Alisa Fleming ~ June, 2012 - In an effort to get more people to consume cow’s milk, researchers are genetically altering livestock. Just one year ago, Chinese scientists announced that they had successfully introduced human genes into 300 dairy cows to produce milk with the same properties as human breast milk. Today, another group of Chinese geneticists is jumping for joy over their success in creating a calf whose milk is low in lactose.
The calf was born two months ago (two other calves were born with the gene, but both died within 24 hours), and they are expecting it to begin producing low-lactose milk in about two years, when it gives birth to offspring. To alter the calf’s milk, geneticists introduced a gene which causes lactose to break down into other types of sugar that are more easily digested by humans. The plan is to create entire herds of these genetically modified cows, and have their GMO low-lactose milk hit markets in 5 to 10 years.

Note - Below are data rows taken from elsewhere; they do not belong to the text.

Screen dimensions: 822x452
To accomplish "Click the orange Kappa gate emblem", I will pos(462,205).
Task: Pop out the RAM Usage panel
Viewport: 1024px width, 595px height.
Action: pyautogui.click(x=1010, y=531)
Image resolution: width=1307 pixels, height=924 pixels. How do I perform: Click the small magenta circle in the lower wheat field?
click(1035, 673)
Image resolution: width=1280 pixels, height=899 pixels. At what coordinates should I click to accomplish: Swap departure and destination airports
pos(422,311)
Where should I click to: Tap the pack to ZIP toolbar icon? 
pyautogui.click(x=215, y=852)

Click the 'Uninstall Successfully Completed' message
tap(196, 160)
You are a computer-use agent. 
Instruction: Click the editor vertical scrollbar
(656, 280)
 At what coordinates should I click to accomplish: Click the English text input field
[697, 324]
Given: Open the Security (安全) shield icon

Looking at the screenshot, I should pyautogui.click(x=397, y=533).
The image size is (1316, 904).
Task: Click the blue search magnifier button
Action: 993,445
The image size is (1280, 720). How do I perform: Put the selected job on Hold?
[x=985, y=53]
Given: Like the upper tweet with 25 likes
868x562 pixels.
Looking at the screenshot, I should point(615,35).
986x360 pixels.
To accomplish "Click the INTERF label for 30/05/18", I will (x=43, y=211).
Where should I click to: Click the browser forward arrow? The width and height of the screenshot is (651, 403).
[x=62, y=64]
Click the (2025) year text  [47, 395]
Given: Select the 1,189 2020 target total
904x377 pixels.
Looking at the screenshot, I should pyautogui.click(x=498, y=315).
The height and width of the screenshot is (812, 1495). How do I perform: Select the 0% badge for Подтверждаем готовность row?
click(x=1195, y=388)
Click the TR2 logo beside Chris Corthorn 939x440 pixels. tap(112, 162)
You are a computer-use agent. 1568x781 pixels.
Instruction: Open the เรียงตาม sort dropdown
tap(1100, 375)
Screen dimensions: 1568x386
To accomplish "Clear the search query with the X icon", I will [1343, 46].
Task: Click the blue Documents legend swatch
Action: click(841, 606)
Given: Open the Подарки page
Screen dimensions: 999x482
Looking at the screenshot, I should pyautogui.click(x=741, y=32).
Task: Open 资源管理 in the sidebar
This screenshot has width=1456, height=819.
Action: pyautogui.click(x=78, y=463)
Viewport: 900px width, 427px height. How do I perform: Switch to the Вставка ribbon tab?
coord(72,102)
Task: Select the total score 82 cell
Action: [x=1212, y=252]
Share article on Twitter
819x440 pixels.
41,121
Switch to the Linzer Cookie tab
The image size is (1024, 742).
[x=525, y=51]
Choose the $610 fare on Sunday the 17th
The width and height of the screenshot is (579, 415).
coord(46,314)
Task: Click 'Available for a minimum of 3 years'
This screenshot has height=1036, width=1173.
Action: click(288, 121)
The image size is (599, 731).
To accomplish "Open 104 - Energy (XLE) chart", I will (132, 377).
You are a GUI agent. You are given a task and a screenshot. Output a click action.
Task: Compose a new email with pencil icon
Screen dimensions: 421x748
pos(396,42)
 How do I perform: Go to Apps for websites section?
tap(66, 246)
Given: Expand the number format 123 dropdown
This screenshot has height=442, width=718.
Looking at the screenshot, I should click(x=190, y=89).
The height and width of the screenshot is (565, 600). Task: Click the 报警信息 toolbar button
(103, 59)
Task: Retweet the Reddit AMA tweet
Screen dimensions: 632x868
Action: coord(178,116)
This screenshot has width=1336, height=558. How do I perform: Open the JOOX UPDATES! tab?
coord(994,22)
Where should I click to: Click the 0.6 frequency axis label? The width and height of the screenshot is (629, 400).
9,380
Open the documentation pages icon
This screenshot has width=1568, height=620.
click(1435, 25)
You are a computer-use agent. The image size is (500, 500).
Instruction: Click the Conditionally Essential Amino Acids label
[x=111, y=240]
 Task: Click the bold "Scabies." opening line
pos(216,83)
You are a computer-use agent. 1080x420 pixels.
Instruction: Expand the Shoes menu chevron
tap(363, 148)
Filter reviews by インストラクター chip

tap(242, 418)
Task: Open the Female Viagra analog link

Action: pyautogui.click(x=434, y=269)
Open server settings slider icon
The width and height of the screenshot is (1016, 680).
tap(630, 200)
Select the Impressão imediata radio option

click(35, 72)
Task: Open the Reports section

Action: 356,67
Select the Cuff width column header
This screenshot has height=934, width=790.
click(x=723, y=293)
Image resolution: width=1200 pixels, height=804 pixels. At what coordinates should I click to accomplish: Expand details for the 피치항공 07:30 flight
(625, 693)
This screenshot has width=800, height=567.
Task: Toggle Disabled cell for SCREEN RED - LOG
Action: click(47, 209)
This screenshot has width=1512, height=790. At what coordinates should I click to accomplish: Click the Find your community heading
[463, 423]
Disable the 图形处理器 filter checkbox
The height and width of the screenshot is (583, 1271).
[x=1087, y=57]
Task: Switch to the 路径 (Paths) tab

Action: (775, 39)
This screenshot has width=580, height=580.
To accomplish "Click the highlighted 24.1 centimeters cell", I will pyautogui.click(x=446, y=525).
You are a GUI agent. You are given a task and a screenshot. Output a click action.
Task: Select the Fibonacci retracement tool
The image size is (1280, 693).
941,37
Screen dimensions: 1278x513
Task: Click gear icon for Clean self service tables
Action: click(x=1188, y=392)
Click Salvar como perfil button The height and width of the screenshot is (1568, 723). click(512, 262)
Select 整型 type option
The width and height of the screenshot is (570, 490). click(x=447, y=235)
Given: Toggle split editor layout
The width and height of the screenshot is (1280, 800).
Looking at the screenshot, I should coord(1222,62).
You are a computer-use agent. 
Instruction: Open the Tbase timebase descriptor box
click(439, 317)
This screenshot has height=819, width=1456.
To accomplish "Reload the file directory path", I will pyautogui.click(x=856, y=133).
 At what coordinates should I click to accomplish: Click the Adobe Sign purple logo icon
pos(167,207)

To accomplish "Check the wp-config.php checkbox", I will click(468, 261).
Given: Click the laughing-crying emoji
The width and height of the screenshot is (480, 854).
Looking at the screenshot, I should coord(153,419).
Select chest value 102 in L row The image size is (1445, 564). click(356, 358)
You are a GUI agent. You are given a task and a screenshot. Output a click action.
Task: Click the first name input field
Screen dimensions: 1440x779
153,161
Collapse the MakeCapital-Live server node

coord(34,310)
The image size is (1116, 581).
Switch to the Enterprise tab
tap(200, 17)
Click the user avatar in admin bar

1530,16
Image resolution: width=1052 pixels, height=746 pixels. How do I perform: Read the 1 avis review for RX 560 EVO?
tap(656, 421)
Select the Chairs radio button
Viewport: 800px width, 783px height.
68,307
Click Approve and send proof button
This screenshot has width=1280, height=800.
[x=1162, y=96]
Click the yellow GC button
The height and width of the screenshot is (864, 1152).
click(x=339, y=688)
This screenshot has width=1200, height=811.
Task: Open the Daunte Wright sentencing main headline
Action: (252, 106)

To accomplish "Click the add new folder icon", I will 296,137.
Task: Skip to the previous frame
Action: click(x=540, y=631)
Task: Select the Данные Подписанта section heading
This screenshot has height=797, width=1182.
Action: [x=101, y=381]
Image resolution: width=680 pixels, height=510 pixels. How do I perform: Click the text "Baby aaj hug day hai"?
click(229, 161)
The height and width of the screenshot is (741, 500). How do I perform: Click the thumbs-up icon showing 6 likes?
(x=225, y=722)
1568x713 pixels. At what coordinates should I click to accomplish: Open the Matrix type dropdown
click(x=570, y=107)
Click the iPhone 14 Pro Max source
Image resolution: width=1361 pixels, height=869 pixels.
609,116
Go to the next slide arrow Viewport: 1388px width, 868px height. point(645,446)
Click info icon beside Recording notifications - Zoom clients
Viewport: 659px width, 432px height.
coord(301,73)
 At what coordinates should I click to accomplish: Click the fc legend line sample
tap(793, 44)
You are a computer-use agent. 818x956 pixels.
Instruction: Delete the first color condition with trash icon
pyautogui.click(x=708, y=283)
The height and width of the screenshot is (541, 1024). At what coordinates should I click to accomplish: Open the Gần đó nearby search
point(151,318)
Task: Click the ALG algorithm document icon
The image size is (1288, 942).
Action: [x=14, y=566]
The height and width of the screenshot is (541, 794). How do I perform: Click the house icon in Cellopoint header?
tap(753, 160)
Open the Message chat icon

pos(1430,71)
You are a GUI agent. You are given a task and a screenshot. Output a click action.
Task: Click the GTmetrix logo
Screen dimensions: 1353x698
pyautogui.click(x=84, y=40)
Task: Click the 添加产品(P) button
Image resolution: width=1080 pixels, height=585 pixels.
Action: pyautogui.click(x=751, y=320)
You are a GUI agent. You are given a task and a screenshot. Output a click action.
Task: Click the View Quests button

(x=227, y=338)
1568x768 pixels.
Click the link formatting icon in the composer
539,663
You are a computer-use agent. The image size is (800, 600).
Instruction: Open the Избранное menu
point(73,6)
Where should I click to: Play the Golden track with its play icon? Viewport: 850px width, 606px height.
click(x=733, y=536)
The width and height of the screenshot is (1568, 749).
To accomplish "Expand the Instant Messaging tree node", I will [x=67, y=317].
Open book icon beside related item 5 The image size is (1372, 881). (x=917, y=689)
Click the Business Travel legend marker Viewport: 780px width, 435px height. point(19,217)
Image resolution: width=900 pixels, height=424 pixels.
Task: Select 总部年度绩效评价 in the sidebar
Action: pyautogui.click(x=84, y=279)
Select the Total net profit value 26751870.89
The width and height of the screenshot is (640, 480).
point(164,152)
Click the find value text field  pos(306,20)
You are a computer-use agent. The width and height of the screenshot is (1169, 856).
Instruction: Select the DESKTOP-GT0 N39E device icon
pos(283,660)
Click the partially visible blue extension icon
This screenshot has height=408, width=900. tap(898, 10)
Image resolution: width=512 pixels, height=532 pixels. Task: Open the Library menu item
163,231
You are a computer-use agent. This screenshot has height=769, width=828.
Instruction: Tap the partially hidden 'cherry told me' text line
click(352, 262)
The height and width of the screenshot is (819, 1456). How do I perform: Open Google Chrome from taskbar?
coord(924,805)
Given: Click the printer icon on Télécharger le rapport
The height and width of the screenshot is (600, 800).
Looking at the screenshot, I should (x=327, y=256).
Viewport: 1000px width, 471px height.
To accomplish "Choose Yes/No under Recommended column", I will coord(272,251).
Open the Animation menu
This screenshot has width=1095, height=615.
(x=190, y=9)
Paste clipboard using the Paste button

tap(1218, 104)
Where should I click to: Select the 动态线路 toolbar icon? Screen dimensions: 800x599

Not surprisingly, many people are outraged by these developments, and question the safety of milk from genetically modified animals. It also begs the question, “If select people have reactions to a particular food, should they really be consuming it at all?”
Dr Helen Wallace, director of Genewatch, doesn’t think so. She stated, “As with all GM technology, there is a potential for unintended consequences as it is interfering with the natural biological production pathways of milk, so it could affect other nutrients or even have harmful effects.”
The Humane Society has also voiced their opposition to the practice of genetically modifying animals. Spokesperson Wendy Higgins said, “Genetic modification of animals has an almost unique capacity to cause suffering and the welfare impacts on the animals produced can be both unpredictable and severe.”
For those opposed to GM foods, also keep a watchful eye out for Omega-3 rich milks. Another group of scientists, at the Inner Mongolia University, has been busy using cloning technology to introduce a gene from roundworm into cow embryos that dramatically increases the Omega-3 fatty acids in their milk.
Fortunately, natural alternatives to dairy milk are readily available for those who have lactose intolerance, milk allergies, or choose not to consume dairy products. Dairy-free, lactose-free and vegan milks made from coconut, soy, rice, hemp, almonds, oats, or other nuts and grains are now sold in most grocery stores across the United States, and prices are becoming quite competitive.
Non-dairy milks vary in nutrients, though many are fortified to rival the vitamin and mineral content of dairy milk. Be sure to check the ingredient and nutrition statements of milk alternatives to ensure they contain the nutrients recommended by your physician.